На чердаке послышался топот, потом анархист в чумазых бутсах сбежал по лесенке, потрясая… тем самым суконным жакетом, который привез отец!
Я вытаращилась на него, не веря глазам.
– Во! – радостно воскликнул анархист. – Под крышу запрятала, а шо толку? Я ж все видел!
«Как это он мог видеть?» – тупо подумала я.
– А ну покажь! – скомандовал тот, кого называли товарищ Комар: носатый, в фуражке.
Он взял жакет, рванул край подкладки, тряхнул над столом…
Я потрясла головой. Думала, мне мерещится: из прорехи посыпались на стол золотые монеты, жемчуг, какие-то кольца… Зажмурилась, открыла глаза, надеясь, что морок исчезнет, но нет – все было на месте: золото, жемчужины, кольца!
Так вот где родители хранили ценности, на которые мы все время жили! Вот почему отец привез жакет на дачу! И что из этого вышло?!
– Ага! – с удовольствием протянул матрос. – А подняла какой хаёшь: нету ничего, нету! Глядишь, хорошо пошарим, еще чего-нибудь найдем.
– Надо уходить, – вдруг хриплым, ломким голосом сказал анархист в шинели. – Хватит с нас, пошли!
– Ладно, пошли, – согласился товарищ Комар. – Но супешника мы все же пожрем.
Он поднял крышку с кастрюли, схватил поварешку, зачерпнул суп, с шумом отхлебнул, но вдруг уронил поварешку, закашлялся, сплюнул на ладонь – и я увидела среди мелко нарезанной капусты и картошки одну из маминых серег. Бриллиант ярко сверкнул в свете лампочки.
– Так вот какие вы супчики варите? – протянул товарищ Комар и принялся резво шуровать поварешкой в кастрюле. Через миг он выудил и вторую серьгу, стряхнул с нее лепестки капусты и протянул серьги анархисту в шляпе: – Держи, товарищ Стахов! Сгодится!
Очкарик сцапал с его ладони серьги и сунул в карман.
Боже ты мой! Черт же дернул меня бросить серьги в кастрюлю! Чтоб этой мадам Волчок пусто было!

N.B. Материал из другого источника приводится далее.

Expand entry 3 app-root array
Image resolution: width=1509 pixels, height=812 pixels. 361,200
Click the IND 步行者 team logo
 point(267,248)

– Боже мой… – раздался вдруг мамин стон. – Они забирают все, что мы получили за Надю!..
Стоявший рядом анархист в грязных бутсах испуганно попятился:
– Чи сказилась тетенька?
Я тоже не понимала, о чем она говорит, да и не о том думала. Я смотрела на эти бутсы. И вдруг вспомнились слова этого грабителя: «Под крышу запрятала, а шо толку? Я ж все видел!»
Его бутсы, перепачканные в чем-то фиолетовом… Шелковица напротив наших ворот, растоптанное фиолетовое месиво под ней…

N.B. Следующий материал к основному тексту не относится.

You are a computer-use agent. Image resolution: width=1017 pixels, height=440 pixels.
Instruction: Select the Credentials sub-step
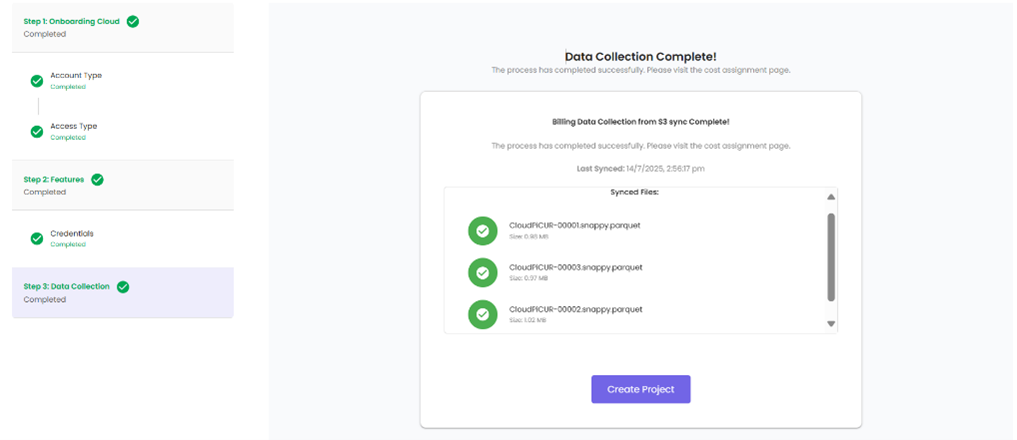coord(72,233)
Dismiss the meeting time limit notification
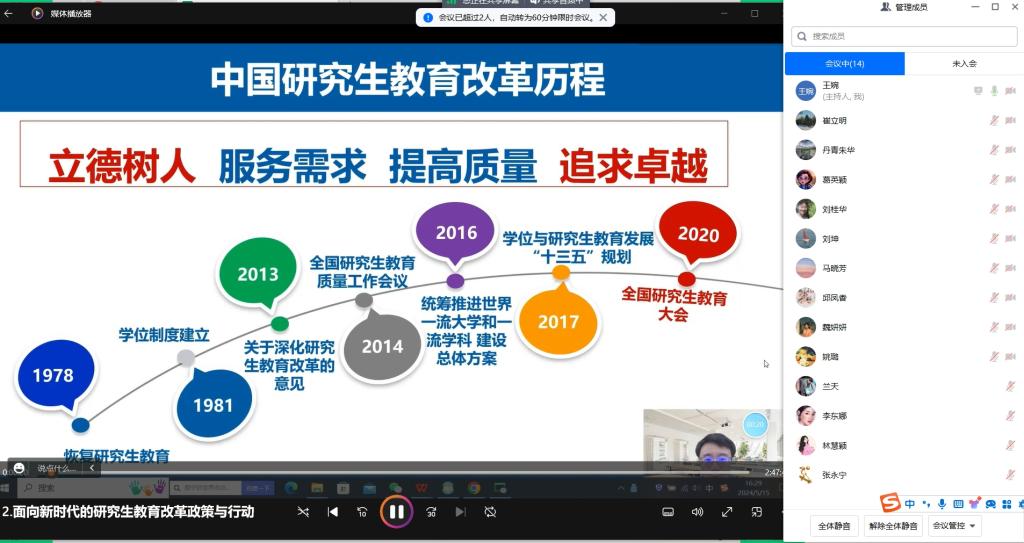Image resolution: width=1024 pixels, height=543 pixels. (x=603, y=17)
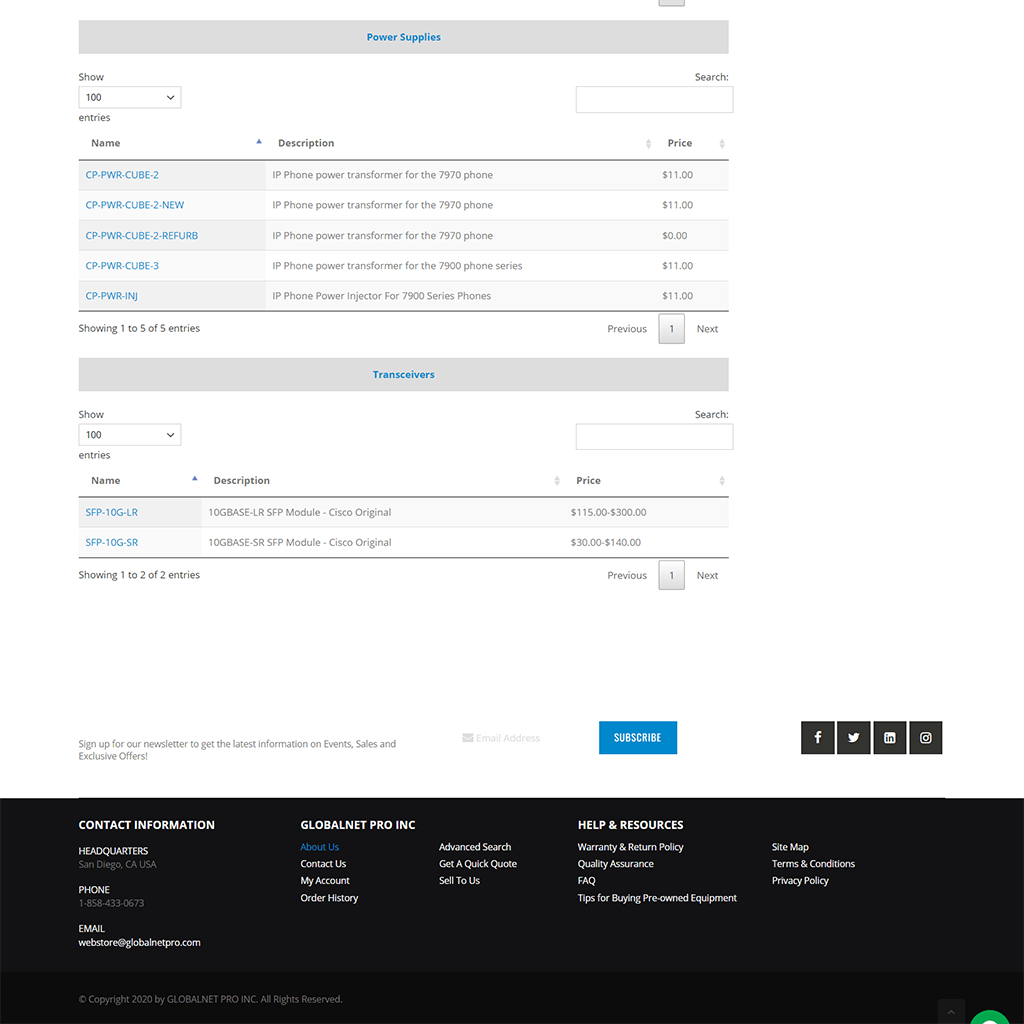Toggle ascending sort on Power Supplies Name column
Viewport: 1024px width, 1024px height.
point(258,142)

Этот анархист следил за нашей дачей! Он забрался на шелковицу и следил за нами! Чердачное окно находится как раз напротив – он видел, как мама прятала жакет! А потом спрыгнул, передавив ягоды, и удрал, чтобы привести своих сообщников.

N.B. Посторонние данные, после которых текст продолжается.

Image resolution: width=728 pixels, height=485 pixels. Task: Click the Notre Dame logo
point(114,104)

Может быть, если бы я вернулась с берега чуть раньше, я бы его заметила!
Что-то мелькнуло у меня в голове… почти черные руки парня, который чуть не сшиб меня на горе, эти испачканные бутсы…
Но я не успела связать воедино эти образы: дверь распахнулась, и на пороге появился… Инсаров с револьвером в руке.
Никогда не видела у него такого грозного, устрашающего выражения лица!
Мама испустила пронзительный крик и снова распростерлась на полу без сознания.
– А ну пошли отсюда! – взревел Инсаров, наставляя револьвер на матроса.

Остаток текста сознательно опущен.